The request – Convert every line of the material below into a Markdown table with two columns, Row and Line, where Row holds a running number and Line holds the text of that line. Leave out the blank lines.

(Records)
———

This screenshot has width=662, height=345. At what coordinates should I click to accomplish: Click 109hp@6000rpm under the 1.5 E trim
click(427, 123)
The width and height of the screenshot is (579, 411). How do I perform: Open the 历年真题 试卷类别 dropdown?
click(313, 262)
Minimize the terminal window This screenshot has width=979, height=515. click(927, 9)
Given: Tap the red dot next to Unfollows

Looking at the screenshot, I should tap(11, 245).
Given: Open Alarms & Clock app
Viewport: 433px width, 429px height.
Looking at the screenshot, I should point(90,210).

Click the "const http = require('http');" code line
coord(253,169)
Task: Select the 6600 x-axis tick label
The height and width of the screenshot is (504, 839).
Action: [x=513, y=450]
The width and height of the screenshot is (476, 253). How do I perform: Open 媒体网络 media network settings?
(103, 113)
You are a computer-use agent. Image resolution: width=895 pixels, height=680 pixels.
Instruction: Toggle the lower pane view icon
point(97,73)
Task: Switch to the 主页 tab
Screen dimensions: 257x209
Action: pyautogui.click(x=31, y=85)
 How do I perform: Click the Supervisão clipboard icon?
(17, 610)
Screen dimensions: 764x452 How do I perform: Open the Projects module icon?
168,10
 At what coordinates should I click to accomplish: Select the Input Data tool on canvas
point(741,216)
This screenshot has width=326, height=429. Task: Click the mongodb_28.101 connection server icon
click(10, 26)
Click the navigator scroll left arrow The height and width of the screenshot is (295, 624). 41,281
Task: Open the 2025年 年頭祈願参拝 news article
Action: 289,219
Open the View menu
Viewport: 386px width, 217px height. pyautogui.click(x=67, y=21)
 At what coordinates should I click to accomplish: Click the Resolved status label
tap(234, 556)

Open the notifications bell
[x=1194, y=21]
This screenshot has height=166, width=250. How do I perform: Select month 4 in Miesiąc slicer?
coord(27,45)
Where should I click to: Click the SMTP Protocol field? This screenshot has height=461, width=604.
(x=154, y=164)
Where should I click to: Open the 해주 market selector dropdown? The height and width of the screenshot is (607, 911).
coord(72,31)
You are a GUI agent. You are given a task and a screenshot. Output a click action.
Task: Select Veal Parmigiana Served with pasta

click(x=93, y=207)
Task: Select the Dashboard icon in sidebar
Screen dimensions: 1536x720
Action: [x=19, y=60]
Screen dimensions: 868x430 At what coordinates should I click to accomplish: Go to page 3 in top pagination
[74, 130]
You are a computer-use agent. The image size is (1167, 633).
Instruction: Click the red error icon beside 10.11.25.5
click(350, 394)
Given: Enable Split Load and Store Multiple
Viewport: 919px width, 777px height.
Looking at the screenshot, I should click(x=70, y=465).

———

Result for this task –
| Row | Line |
|---|---|
| 1 | This screenshot has width=662, height=345. At what coordinates should I click to accomplish: Click 109hp@6000rpm under the 1.5 E trim |
| 2 | click(427, 123) |
| 3 | The width and height of the screenshot is (579, 411). How do I perform: Open the 历年真题 试卷类别 dropdown? |
| 4 | click(313, 262) |
| 5 | Minimize the terminal window This screenshot has width=979, height=515. click(927, 9) |
| 6 | Given: Tap the red dot next to Unfollows |
| 7 | Looking at the screenshot, I should tap(11, 245). |
| 8 | Given: Open Alarms & Clock app |
| 9 | Viewport: 433px width, 429px height. |
| 10 | Looking at the screenshot, I should point(90,210). |
| 11 | Click the "const http = require('http');" code line |
| 12 | coord(253,169) |
| 13 | Task: Select the 6600 x-axis tick label |
| 14 | The height and width of the screenshot is (504, 839). |
| 15 | Action: [x=513, y=450] |
| 16 | The width and height of the screenshot is (476, 253). How do I perform: Open 媒体网络 media network settings? |
| 17 | (103, 113) |
| 18 | You are a computer-use agent. Image resolution: width=895 pixels, height=680 pixels. |
| 19 | Instruction: Toggle the lower pane view icon |
| 20 | point(97,73) |
| 21 | Task: Switch to the 主页 tab |
| 22 | Screen dimensions: 257x209 |
| 23 | Action: pyautogui.click(x=31, y=85) |
| 24 |  How do I perform: Click the Supervisão clipboard icon? |
| 25 | (17, 610) |
| 26 | Screen dimensions: 764x452 How do I perform: Open the Projects module icon? |
| 27 | 168,10 |
| 28 |  At what coordinates should I click to accomplish: Select the Input Data tool on canvas |
| 29 | point(741,216) |
| 30 | This screenshot has width=326, height=429. Task: Click the mongodb_28.101 connection server icon |
| 31 | click(10, 26) |
| 32 | Click the navigator scroll left arrow The height and width of the screenshot is (295, 624). 41,281 |
| 33 | Task: Open the 2025年 年頭祈願参拝 news article |
| 34 | Action: 289,219 |
| 35 | Open the View menu |
| 36 | Viewport: 386px width, 217px height. pyautogui.click(x=67, y=21) |
| 37 |  At what coordinates should I click to accomplish: Click the Resolved status label |
| 38 | tap(234, 556) |
| 39 | Open the notifications bell |
| 40 | [x=1194, y=21] |
| 41 | This screenshot has height=166, width=250. How do I perform: Select month 4 in Miesiąc slicer? |
| 42 | coord(27,45) |
| 43 | Where should I click to: Click the SMTP Protocol field? This screenshot has height=461, width=604. |
| 44 | (x=154, y=164) |
| 45 | Where should I click to: Open the 해주 market selector dropdown? The height and width of the screenshot is (607, 911). |
| 46 | coord(72,31) |
| 47 | You are a GUI agent. You are given a task and a screenshot. Output a click action. |
| 48 | Task: Select Veal Parmigiana Served with pasta |
| 49 | click(x=93, y=207) |
| 50 | Task: Select the Dashboard icon in sidebar |
| 51 | Screen dimensions: 1536x720 |
| 52 | Action: [x=19, y=60] |
| 53 | Screen dimensions: 868x430 At what coordinates should I click to accomplish: Go to page 3 in top pagination |
| 54 | [74, 130] |
| 55 | You are a computer-use agent. The image size is (1167, 633). |
| 56 | Instruction: Click the red error icon beside 10.11.25.5 |
| 57 | click(350, 394) |
| 58 | Given: Enable Split Load and Store Multiple |
| 59 | Viewport: 919px width, 777px height. |
| 60 | Looking at the screenshot, I should click(x=70, y=465). |